時事通信社が、今回の件について迅速に事実を認め、本人を処分し、公に謝罪した対応は、一定のけじめをつけたものとして評価できる。しかし、SNSで一度拡散された「不信感」は、容易に払拭されるものではない。

今後、時事通信社をはじめとするすべての報道機関に求められるのは、謝罪コメントにある「社員の指導の徹底」を、単なる訓示で終わらせない実効性のある改革として実行することだ。具体的には、全社員を対象とした報道倫理研修の強化や、デジタル時代における取材現場での行動規範の見直し、そして何よりも、日々の報道姿勢そのものを通じて、「我々は公正である」ということを社会に示し続ける必要がある。

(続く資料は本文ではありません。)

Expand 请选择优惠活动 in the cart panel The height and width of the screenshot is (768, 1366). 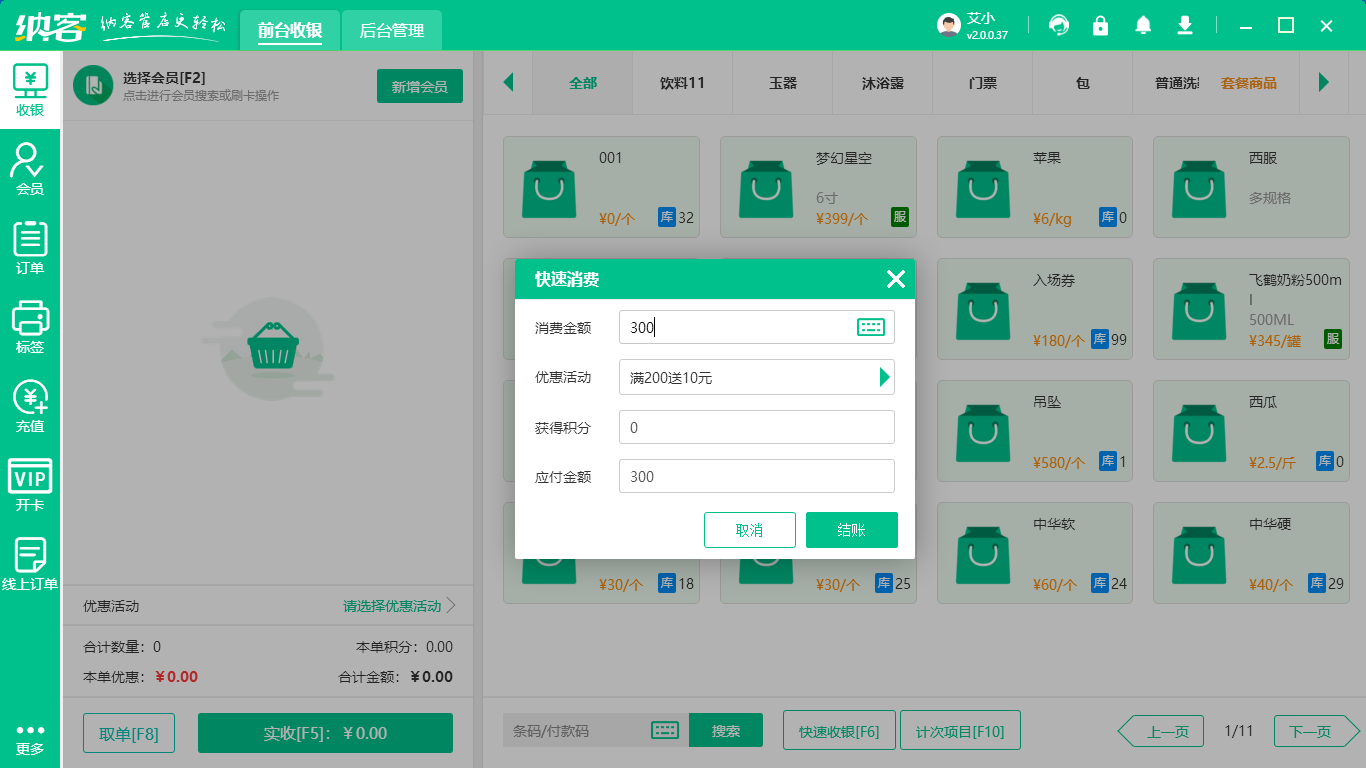[x=400, y=606]
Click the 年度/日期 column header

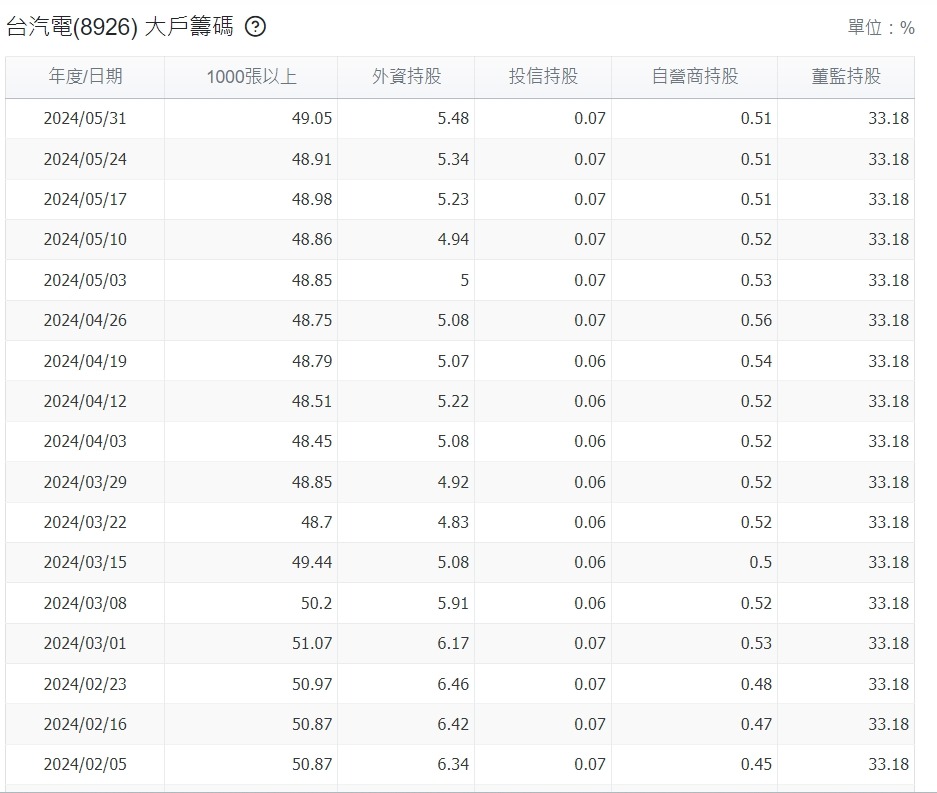[x=85, y=77]
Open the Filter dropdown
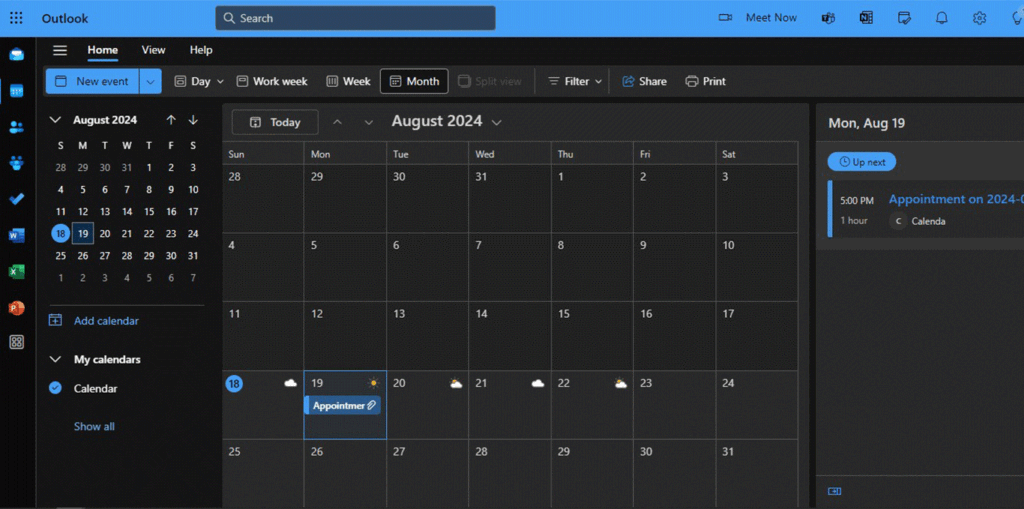This screenshot has height=509, width=1024. click(x=575, y=81)

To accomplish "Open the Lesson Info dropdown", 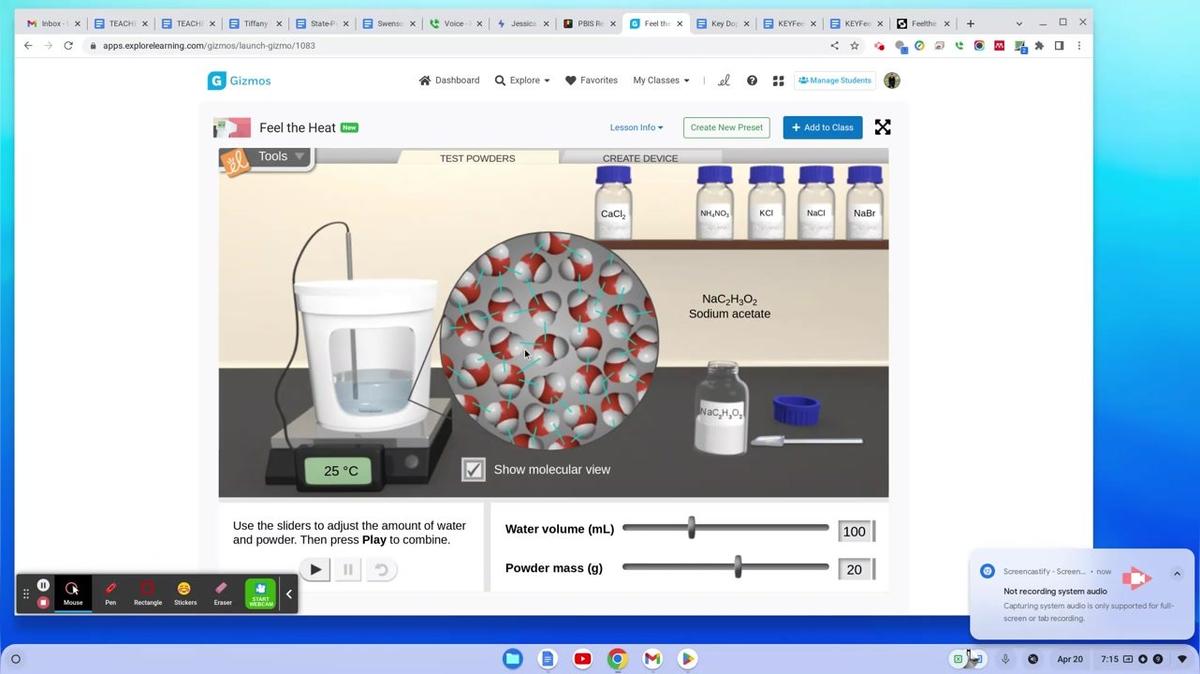I will (x=636, y=128).
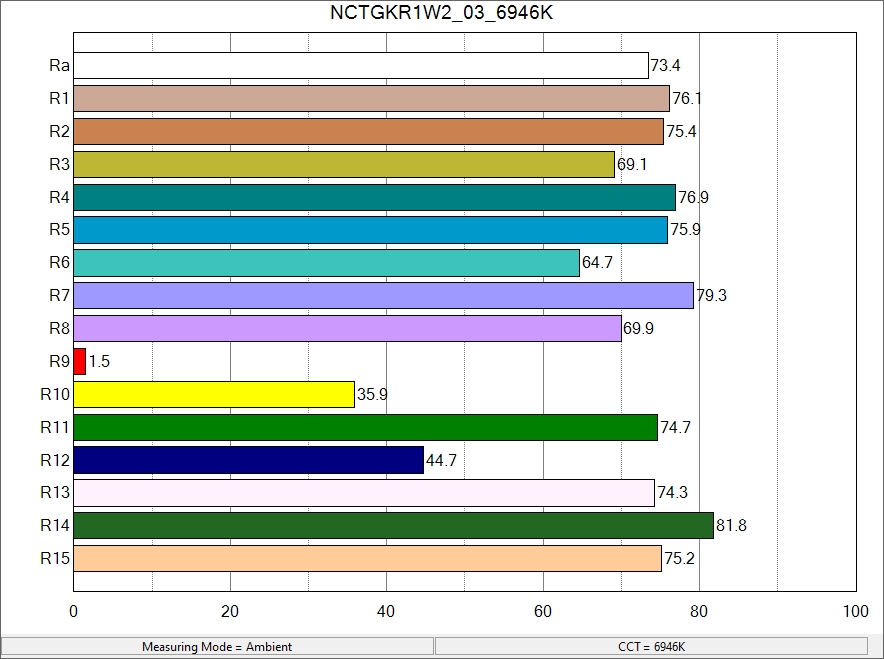Select the pale pink R13 bar

[364, 493]
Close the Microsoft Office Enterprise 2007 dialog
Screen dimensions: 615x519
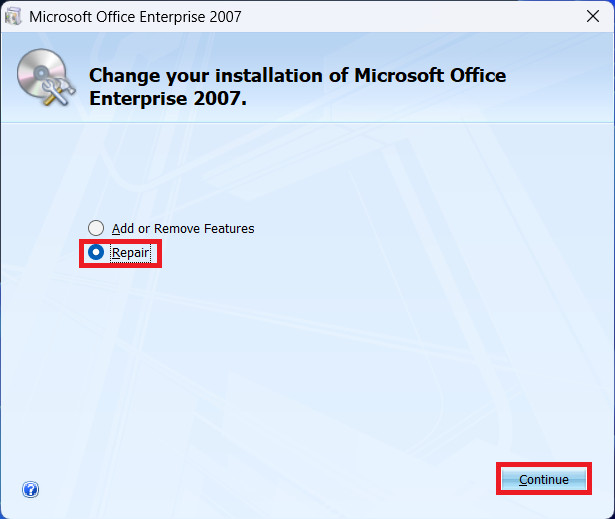(x=593, y=17)
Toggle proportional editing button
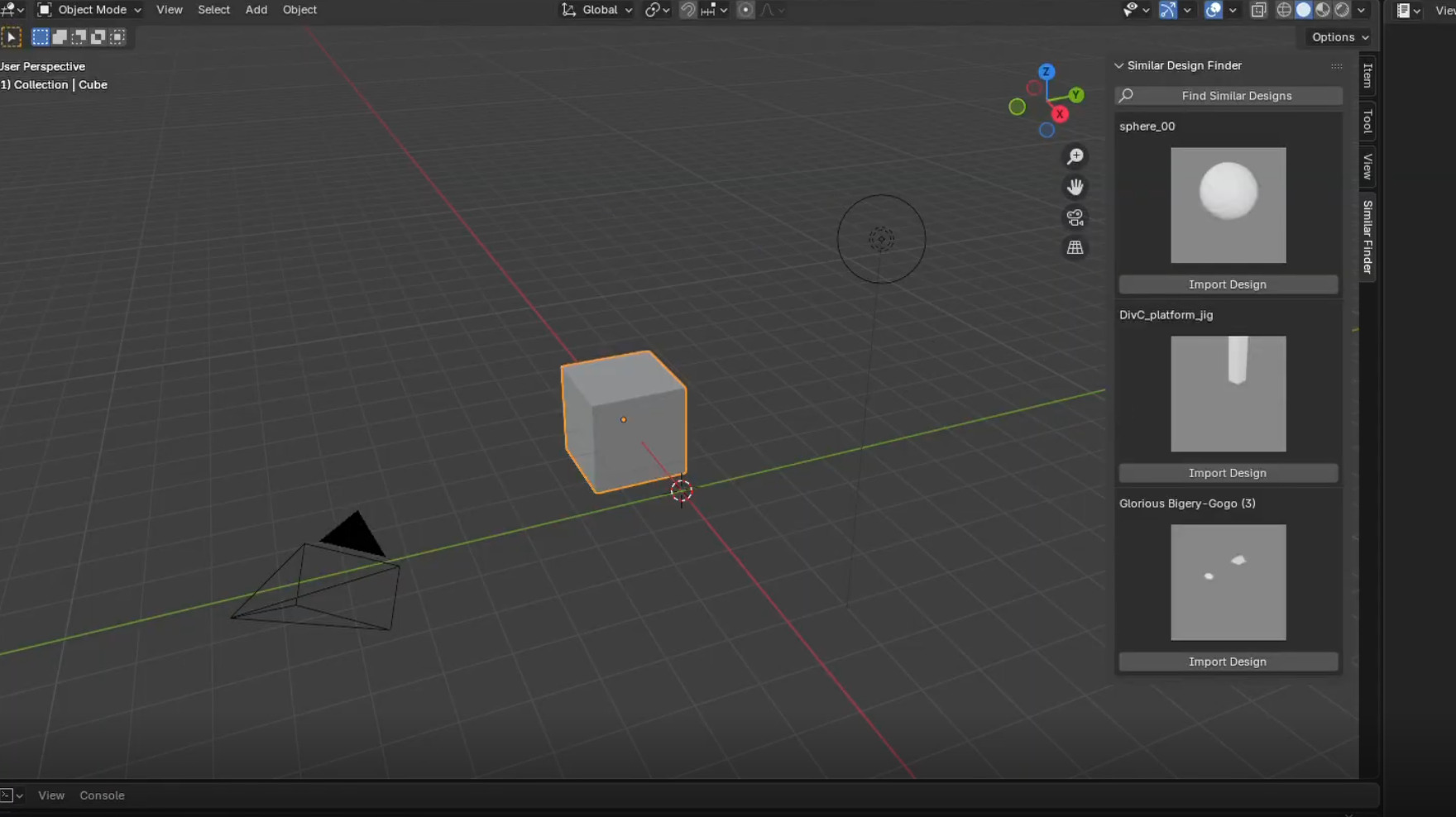 (745, 10)
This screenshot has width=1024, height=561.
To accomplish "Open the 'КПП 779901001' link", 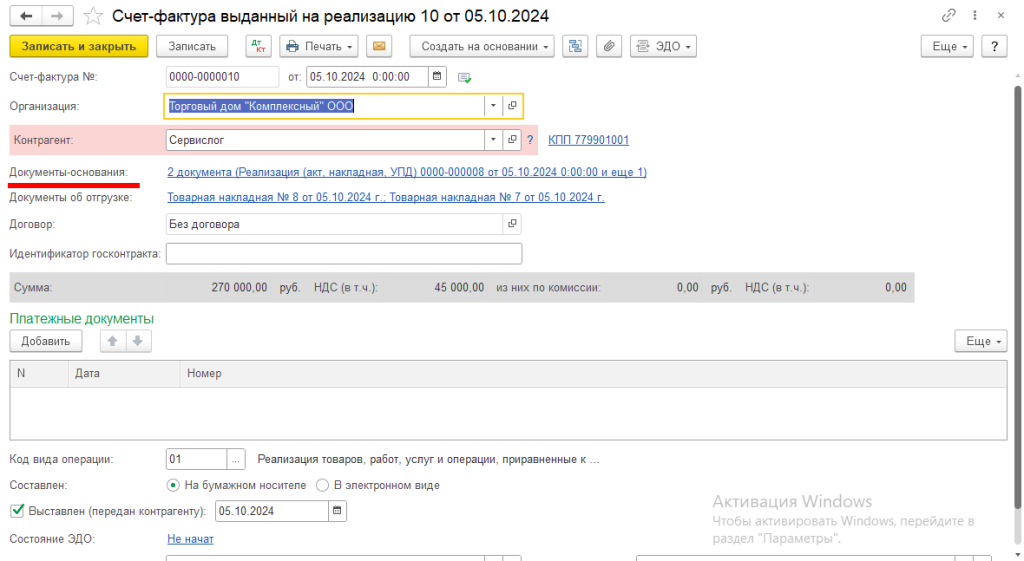I will pos(589,140).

政治家や権力者に対する批判的な視点を持つことは、報道のチェック機能として重要である。しかし、それが個人的な感情や意図的な操作にすり替わることは、報道の自殺行為に等しい。読者や視聴者は、感情的な「支持率操作」ではなく、厳密な事実に基づいた公平な情報提供を求めている。

今回の騒動は、報道に携わるすべての人々にとって、「報道とは何か」、そして「プロフェッショナルとしての倫理とは何か」を改めて問い直す、大きな契機となるだろう。報道機関が信頼を回復し、公正な情報社会の実現に貢献できるかどうか、その真価が問われていると言える。

参照:本社カメラマンを厳重注意 =「支持率下げてやる」発言=(時事通信社)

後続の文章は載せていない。